A GUI is not a silver bullet. It will allow someone inexperienced to create something incredibly basic and that’s it. To go beyond basic they will need to learn to code. A GUI in the hands of someone experienced will free them up to spend more time coding and building a better product.

Do you want the iPhone market become a synonyme for quickly cobbled games?

The last time I checked it already was - without Ansca’s help.

I’m more concerned about the quality of product I put out and less concerned about the quality of others. Overall industry quality is not my problem, nor is it Ansca’s.

On the flipside there are already plenty of garbage apps written in ObjC and in Corona. Perhaps if less experienced coders were given access to better and easier tools the quality of their products would increase.

To draw an analogy with web development 10+ years ago:

Dreamweaver let people build rubbish websites. It also let a team of designers and coders work together and build great sites quickly. The designers built the front end, the developers had more time to build the backend.

Would I like to go back to my designers building web prototypes in photoshop and have my coders build it up entirely in HTML, and have to manage the backend at the same time? No I wouldn’t.

I would like to see Corona evolve into a more team centric tool which will allow designers to participate in the process, which in my view will ultimately create a more polished product.

The simple fact is that my coders are not designers, and my designers are not coders. I want man hours spent effectively, so that we can build faster and better. [import]uid: 11393 topic_id: 4557 reply_id: 14663[/import]

“I would like to see Corona evolve into a more team centric tool which will allow designers to participate in the process, which in my view will ultimately create a more polished product.”

I agree on that, but if so, I really hope Corona would evolve into a professional direction (as Unity did, for example) instead of being just a “simple to use toy”. Or in other words, I hope it won’t attract too many of those “wanna-be game developers” that believe creating a game is a matter of a few mouse clicks only. [import]uid: 9644 topic_id: 4557 reply_id: 14682[/import]

Here’s my two cents

GUI for placement only ok although it’s not that hard doing it by hand
Don’t want another gs or gm [import]uid: 7911 topic_id: 4557 reply_id: 14696[/import]

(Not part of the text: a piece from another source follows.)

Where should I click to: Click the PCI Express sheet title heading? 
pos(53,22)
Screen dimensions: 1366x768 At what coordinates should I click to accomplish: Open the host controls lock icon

you know how much i enjoy reading your wants and rants and needs !

this is great

and the entire team is reading so… :wink:

c [import]uid: 24 topic_id: 4557 reply_id: 14697[/import]

GUI for placement only ok although it’s not that hard doing it by hand

One device profile is not hard - it’s just a time waster.

HARD is creating pixel perfect layouts purely in code for: iphone, ipad, nexus, slate for both horizontal and vertical profiles without scaling. There are just way too many numbers involved and too much recompiling.

A designer could knock up different presentation profiles for each device with the same underlying code in less than an hour and be confident that when they handed it to the programmer everything would be in the correct position. WYSIWYG changes everything.

It would be great if we could spend more time writing functional code instead of trying to guess the coordinates of a pixel on screen - and then recompiling 5 times to narrow it down for EVERY object that needs to be moved. iOS SDK has a builder thats optional to use. If you want to do it all in code, you still can - same with WP7 SL SDK.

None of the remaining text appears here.